Issue 6:- Replication Performance Issues
Resolution 6:- We found that the SQL Server and disk configuration is not configured as per best practices. After following best practices from Disk and SQL Configuration perspective. Issue got resolved. Kindly refer the below link for your reference: Checklist: Best practices & guidelines - SQL Server on Azure VMs | Microsoft Learn
Issue 7:- Log reader agent delay
Observations 7:-
- After restarting log reader agent, it starts working again.
- We switched the -ReadBatchSize between 500 and 5000 and compare the performance, now keep using 500 for log processing.
- From log reader agent history, the transaction log is processing but there is much pending log. The processing seems to be slow. From the log reader agent history, get below statistics information.
Basically, In the publisher server, the logread process has a reader thread connecting to the publisher database to run SP_REPLCMDS. In the distributor server, the logread process has a writer thread connecting to the distribution database to write commands into distribution distribution.dbo.sp_MSadd_replcmds. The data reading from the publisher database should write to distribution. From below, we can see the ‘reader fetch’ is 2940s with 1s wait, which means the reader thread fetched data for 2940s and wait 1s in last calculating period. And the writer thread writing 99s with 2439s waiting.
<stats state="1" work="2539" idle="0" ><reader fetch="2940" wait="1"/><writer write="99" wait="2439"/><sincelaststats elapsedtime="526" work="526" cmds="407220" cmdspersec="772.000000"><reader fetch="526" wait="0"/><writer write="13" wait="513"/></sincelaststats><message>Normal events that describe both the reader and writer thread performance.</message></stats>
Here the writer thread long wait is actually waiting for data buffer reading in, so the slowness is in reading data stage. - Based on VM disk performance checking, LUN's which belongs to log file do not have latency
- In log reader agent history, we noticed many messages like ‘Approximately xxx log records have been scanned in pass xx, 0 of which were marked for replication.’ These messages mean the log records scanned are not for replication so they are skipped. If there are too many unrelated log records , log reader agent will cost much time on scanning unrelated logs which will slow down the replication transaction sync.
- There was authentication issue on log reader agent yesterday which blocks the log syncing for long time, so today after resuming it accumulates large number of transactions. The large pending set also need time to consume.
Resolution 7:- There is no disk latency on log drive, the log reader agent slowness is mainly due to too many non-replication transactions and large number of accumulating batches. Best practices to follow in this scenario is
- Shrink log file before configuring replication
- Configure Replication in off-peak hours
4. Enhance Transaction Replication performance:-
1. Design Level:-
a. Database Design:-
- Minimize transaction size in your application design.

*WORK TO DO:*
A: Determine whether each statement below agrees with the replication notes. Answer yes or no for each, quoting the words of the replication notes that decide it.
(i) The team settled on a -ReadBatchSize of 5000 for log processing.
(ii) The LUNs that belong to the log file showed latency.
(iii) After the log reader agent is restarted, it starts working again.
B: In the replication notes, take the passage from "- From log reader" up to and including "below statistics information.", and write it out again with "slow" swapped for "sluggish".
C: Translate this sentence from the replication notes into Spanish: "These messages mean the log records scanned are not for replication so they are skipped."

*SOURCE MATERIAL:*
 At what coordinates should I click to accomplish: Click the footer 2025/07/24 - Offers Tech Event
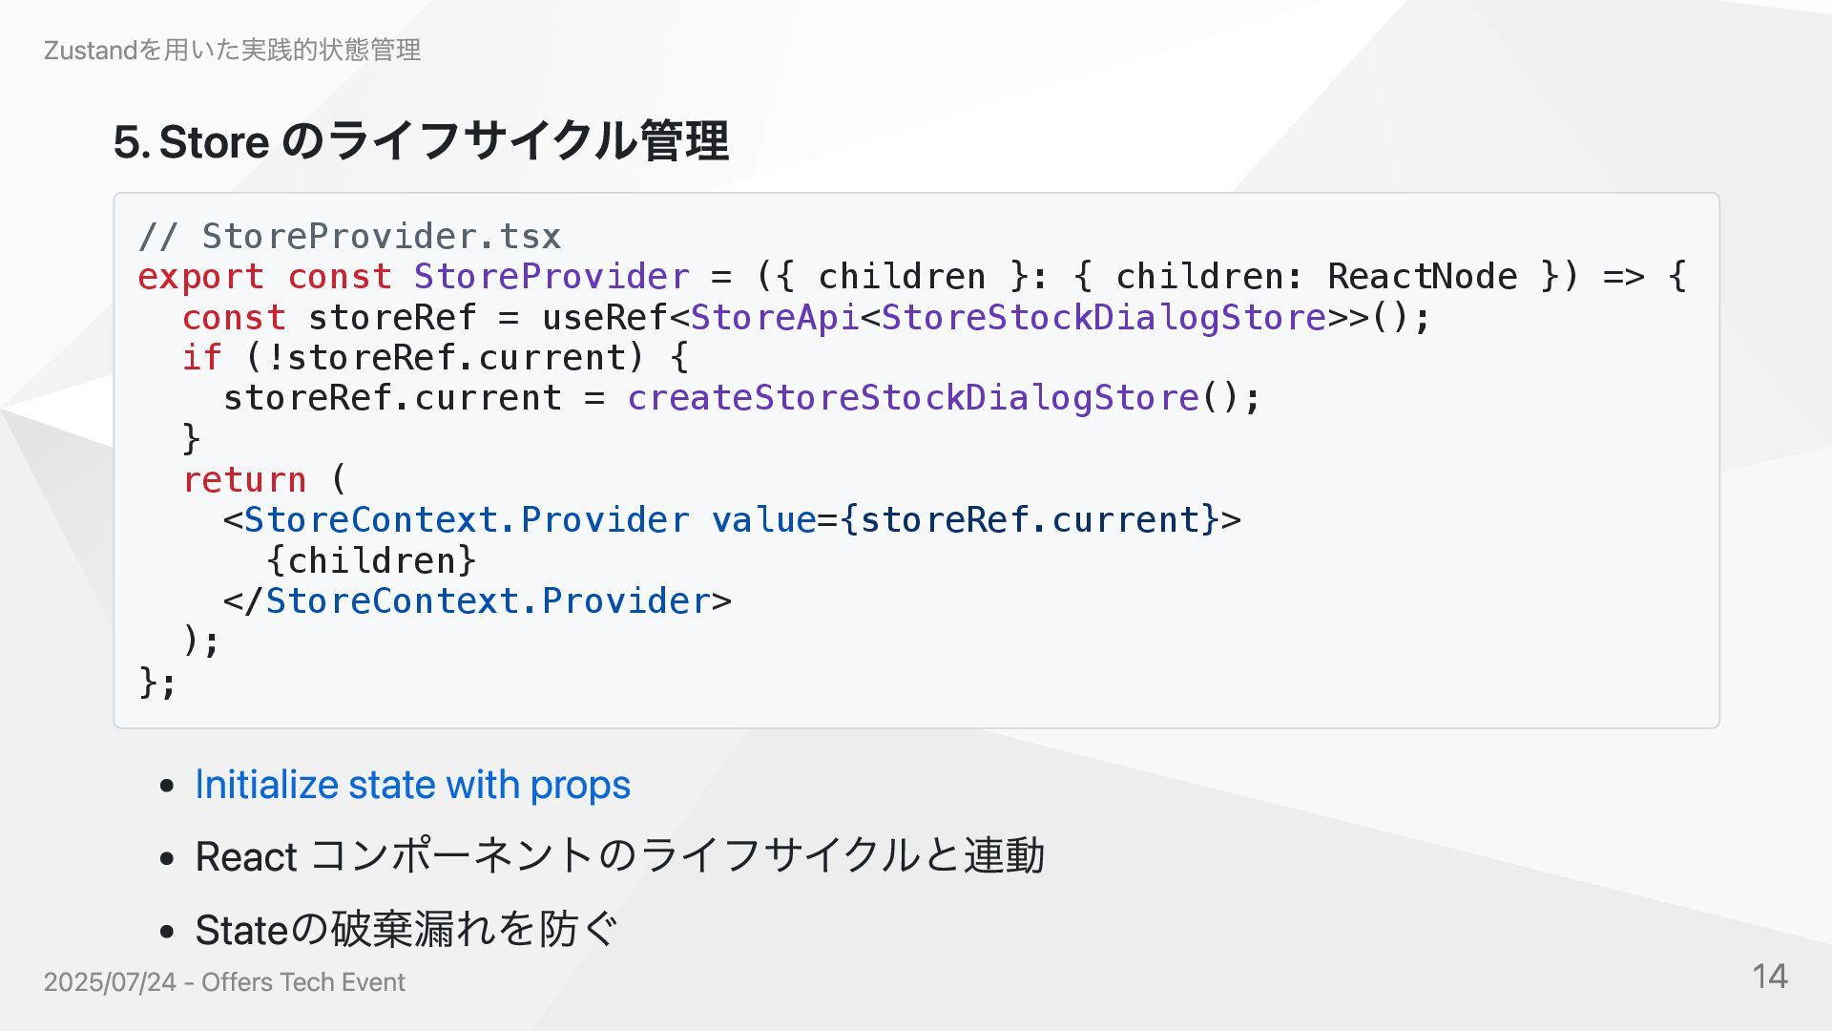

*CORRECT ANSWERS:*
A:
(i) No: "now keep using 500 for log processing."
(ii) No: "LUN's which belongs to log file do not have latency"
(iii) Yes: "After restarting log reader agent, it starts working again."

B:
- From log reader agent history, the transaction log is processing but there is much pending log. The processing seems to be sluggish. From the log reader agent history, get below statistics information.

C: Estos mensajes indican que los registros de log examinados no están destinados a la replicación, por lo que se omiten.